A special “veterans treatment docket” has been established for the Prince William County court system.
According to Delegate Rich Anderson, who spoke with several other electeds in a press conference on it this week, said that the program will become effective November 1.
The docket cases will be heard on the fourth Monday of every month.
“It will be implemented as a specialty docket to deal with veterans issues. The model that was used was a docket that’s called the ‘divert docket’…obviously military people returning from deployment who have an engagement with law enforcement often have experienced things on the battlefield, that has caused these behaviors. And it is therefore a mental health issue quite often,” said Anderson.

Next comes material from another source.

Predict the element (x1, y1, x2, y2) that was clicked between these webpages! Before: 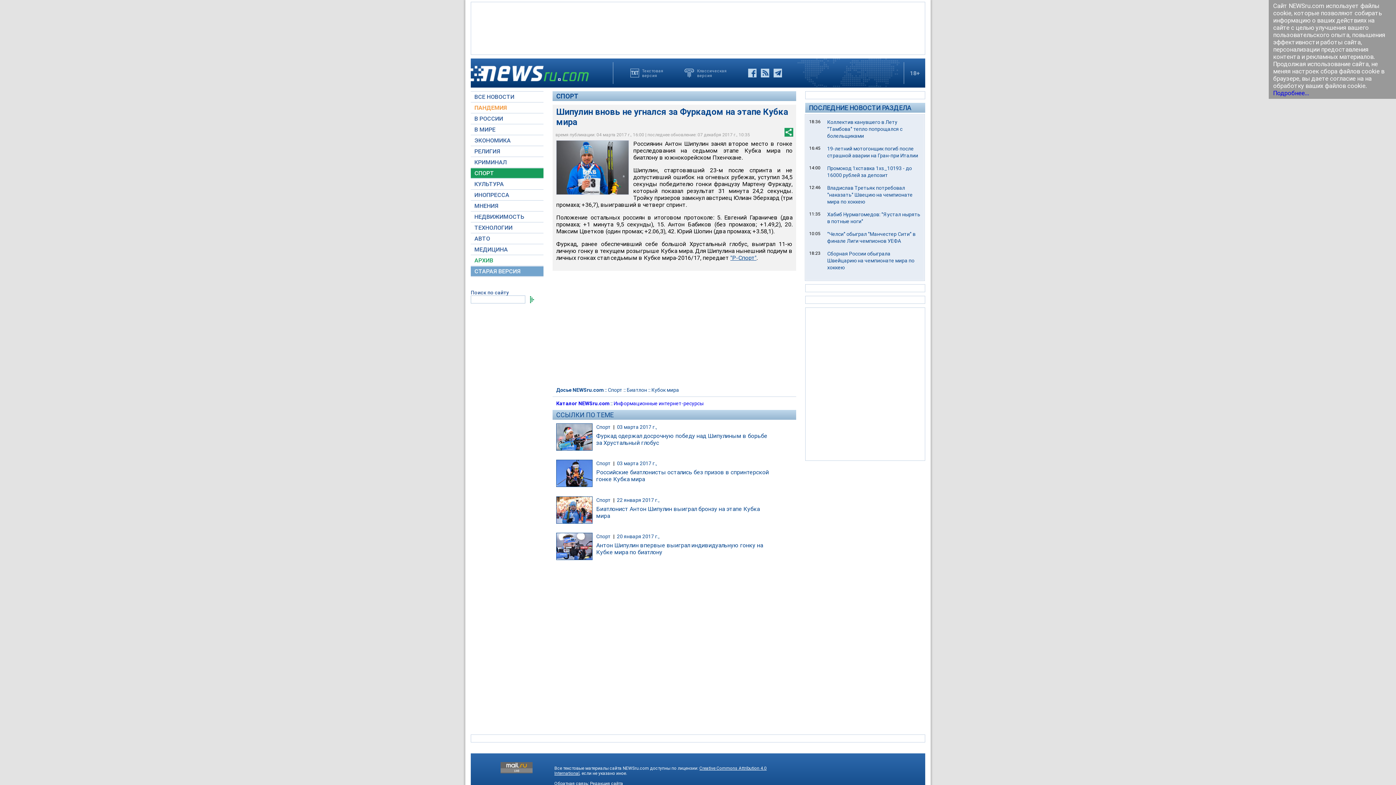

In terms of assigning individuals to the docket, according to Anderson a magistrate can make the decision to “flag” the individual for the docket at the time of arrest, or later on in the process. Assistant Commonwealth’s Attorney Bradley Marshall added that a team of appropriate community stakeholders will also regularly look at cases and recommend ones to the docket.
Once cases have been flagged for the special docket, the case will be heard and will gear toward providing veterans with appropriate support and services.
Delegate Scott Lingamfelter, who was also present at the press conference, brought legislation forth in the Virginia General Assembly to establish the special docket for Prince William.
“I’ve been in combat and I have to tell you it’s very stressful. You lose comrades, you see people who are wounded. You see things that you just don’t see on a daily basis…and when people come out of those conditions, they are carrying a lot of baggage,” said Lingamfelter, continuing, “When [these veterans] are in society, these behaviors pop up and they get in trouble…we have a special obligation to our veterans, to make sure that we give them every opportunity to reintegrate in our society.”
Marshall said that there was no restriction as to the types of cases that can be placed on the docket, but cited DUIs, drug possession, and larceny as examples.
“We’re looking for veterans in Virginia to truly be the best cared for veterans group in the nation,” said Lingamfelter.